**DOCUMENT TEXT:**

- - - - -

Passengers Revolt And Airline Employees Flee As Flight From DC To Casablanca Gets Cancelled

On Sunday night flying in the Northeast was a mess. Flights out of the three DC-area airports were paused while the FAA’s air traffic control organization suffered an equipment failure at Potomac TRACON. Flights resumed shortly after 7 p.m. Eastern time, but there was a backlog to clear. Some flights cancelled, for instance as crew exceeded their maximum duty hours.

Royal Air Maroc flies Washington Dulles to Casablanca five days a week using a Boeing 787-8. After several hours staff hadn’t communicated at all with passengers. Then they finally cancelled the flight. And the passengers went into revolt. Staff fled for their safety.

According to one of the passengers in the gate area, who filmed the incident:

Due to all of the issues with flights being grounded, they never updated us passengers until this moment. There are hundreds of women and children sleeping on the floor. They refuse to give food or hotel vouchers and the employees packed up and left us with no answers. We just want answers.

Passengers chant “No hotel, no hotel!” The airline wasn’t offering to pick up hotels, presuming arguing that the delay and then cancellation was beyond their control. The lack of communication with passengers, though, is what allowed frustrations to boil over.

Staff seeing risk to their safety from passengers is hardly new. It usually happens with Spirit Airlines flights. In fact, when Spirit faced an operational meltdown two summers ago the airline told staff to hide from passengers and not wear their uniforms for their own safety. Taking cancellation frustrations out on front line employees never makes sense, and threats to safety for poor communications are disproportionate and not constructive. But the airline bears some responsibility for allowing matters to escalate.

(HT: Drew S.)

About Gary Leff

Gary Leff is one of the foremost experts in the field of miles, points, and frequent business travel - a topic he has covered since 2002. Co-founder of frequent flyer community InsideFlyer.com, emcee of the Freddie Awards, and named one of the "World's Top Travel Experts" by Conde' Nast Traveler (2010-Present) Gary has been a guest on most major news media, profiled in several top print publications, and published broadly on the topic of consumer loyalty. More About Gary »

More articles by Gary Leff »

Comments

  1. Oh, dear, hundreds of women and children sleeping on the floor with no cash, credit, or insurance for hotel. Last year, I had Safar Flyer Gold status, and I’ve been tempted to fly RAM; instead of QR, my preferred OW airline. And I’ve had friends with good flights on them to Europe in the last couple years. I’m kind of glad, now, that I didn’t end up in a metal tube at 39,000 feet for a dozen or so hours with such lovely fellow passengers. Don’t get me wrong, they’re on QR, too, but not so much.

    Anyway, can’t blame the wage slave staff for escaping. Yeah, I’ve had difficulties with ground staff of many airlines; but generally learned that I only will get robotic responses, and, when they’re off the clock, they really are off the clock.

  2. I have often used this flight (Fyi, Gary, it’s half the time on the 787-9 which is far superior but random as to which days). Other than the station manager most of the ground staff are contracted in my experience. Of course they don’t care. The reality is that lack of communication (if there was none) or any sort of understanding as to the situation rests with the station manager. Who was probably hiding inside his/her office.

  3. Why are people saying can’t blame staff, low paid or not. They failed in basic communication. I have nomidea how this airline is even in OneWorld. The staff are, like it or not, the face of the airline. The passengers were treated with no information nor planing. This is solely down to the handling agent for the airline. No one faces up to responsibility these days and simply run to hide. Shame on the handling agent staff and indeed the airline. As always the excuse is “lowlly paid”…no one asks them t.be in customer front line.cintavt jobs. Get over it..deal with it or leave.

- - - - -

**DATA SEGMENT:**
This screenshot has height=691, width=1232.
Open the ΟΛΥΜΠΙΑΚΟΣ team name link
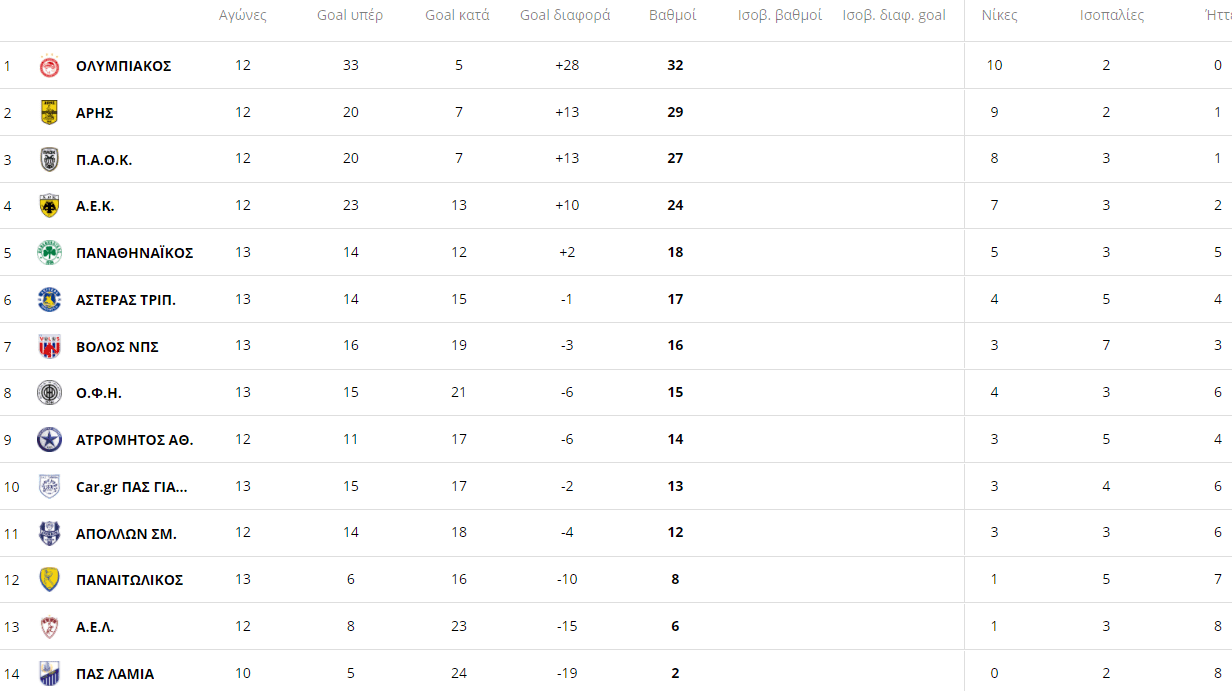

- - - - -

**GOAL:**
Please name the aircraft Royal Air Maroc uses on its Washington Dulles to Casablanca route, according to the article on the cancelled flight. The material above stands apart from the article on the cancelled flight.

**CORRECT ANSWER:**
A Boeing 787-8.